Text passage:

= Beginning of Section =

Americans got a stark warning from the government this week: Expect higher heating bills this winter.
According to the Energy Information Administration, nearly half of U.S. households that warm their homes with mainly natural gas can expect to spend an average of 30% more on their bills compared with last year. The agency added that bills would be 50% higher if the winter is 10% colder than average and 22% higher if the winter is 10% warmer than average.
The forecast rise in costs, according to the report, will result in an average natural-gas home-heating bill of $746 from Oct. 1 to March 31, compared with about $573 during the same period last year.
The forecast is part of the EIA’s winter fuels outlook, which projects that U.S. households will spend more on energy this winter than they have in several years. The agency attributed its forecast to rising energy prices—natural-gas futures have this year reached a seven-year high—and the likelihood of a more frigid winter than what most of the country saw last year.
The looming increase, on top of rising prices for many consumer goods and commodities, is likely to cause stress for Americans at many income levels. Economists warn that the larger utility bills are most likely to affect those households still hobbled by the Covid-19 pandemic.
A paper published this summer in the Journal of Public Economics, which studied five million electric-utility customers in Illinois, found that disconnections had doubled during the pandemic. In 2018-2019, customers in majority Black and Hispanic ZIP Codes were about four times more likely than less-diverse neighborhoods to be disconnected for nonpayment.

= End of Section =

Required work: In the text on heating bills, what average natural-gas home-heating bill does the report forecast for Oct. 1 to March 31?

Collected material:

= Beginning of Section =

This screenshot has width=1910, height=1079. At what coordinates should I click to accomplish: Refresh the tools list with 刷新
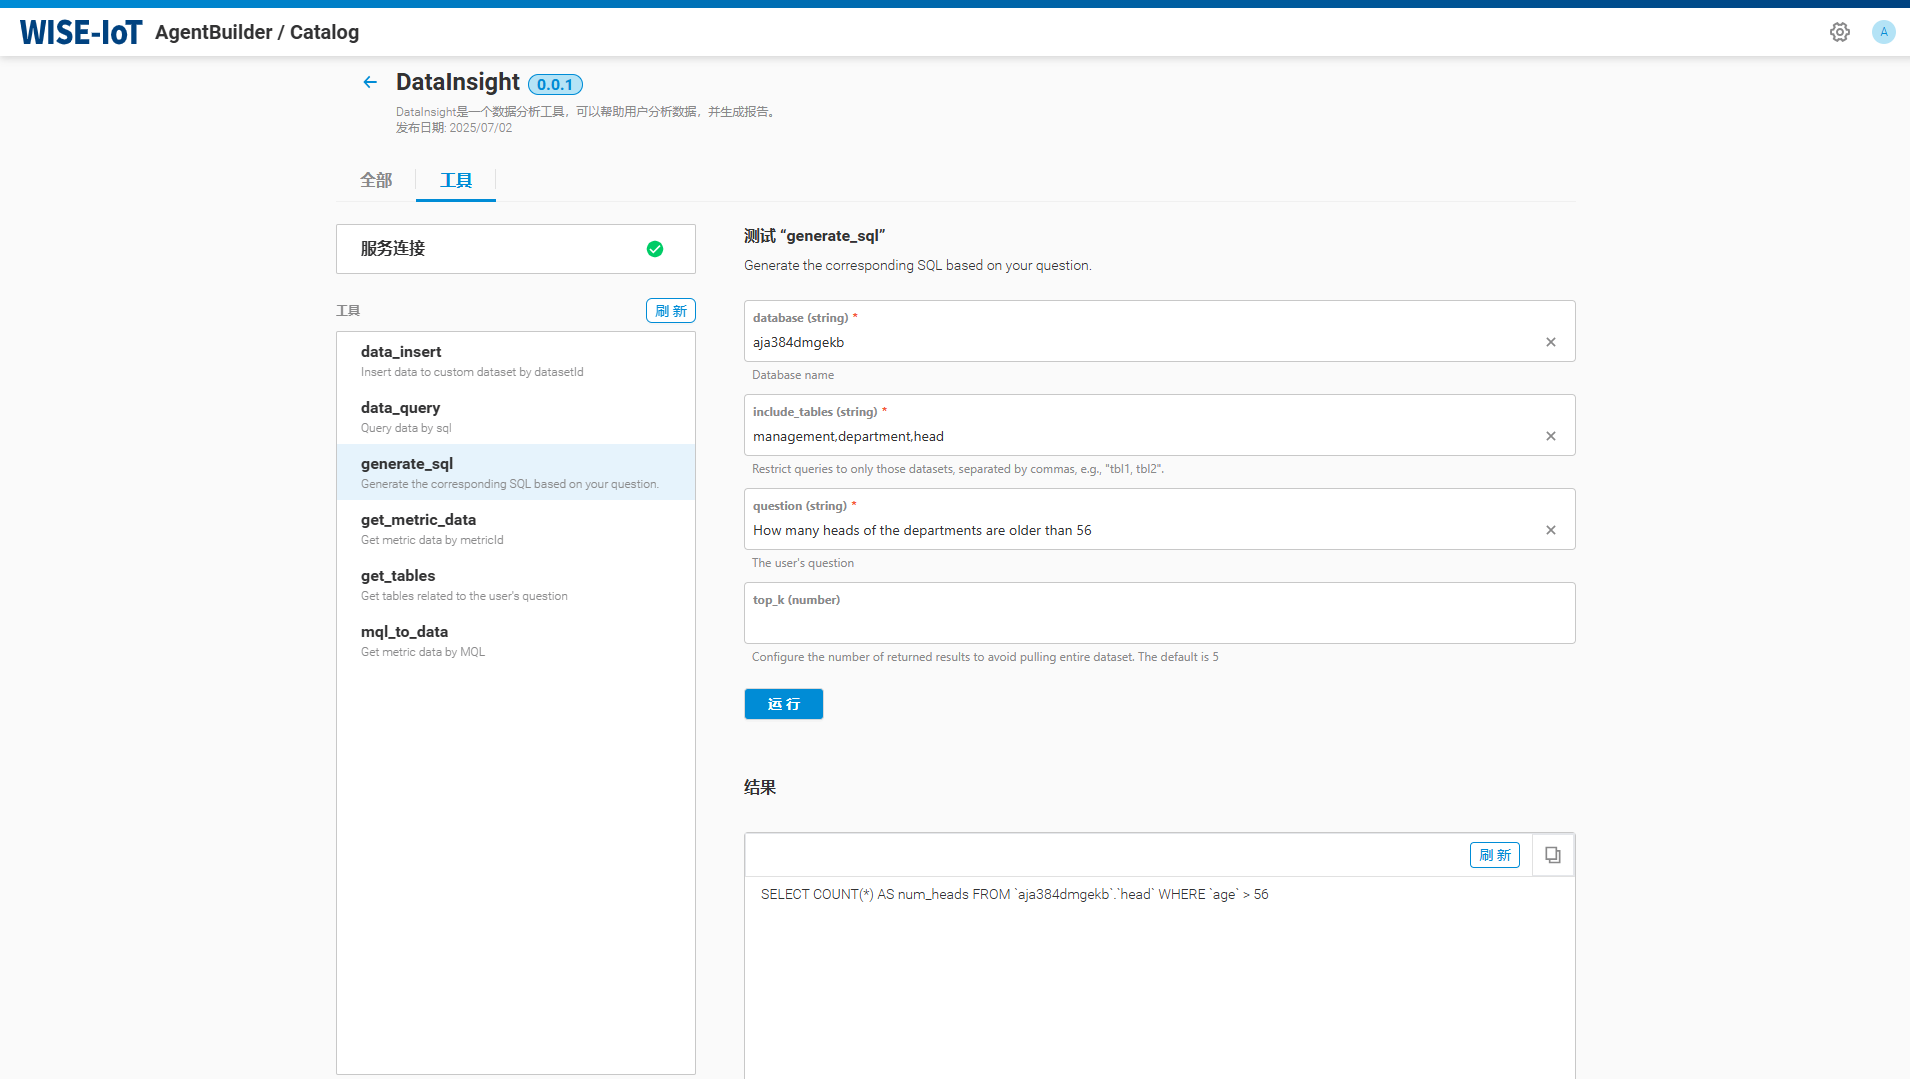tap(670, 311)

= End of Section =

Completed task: $746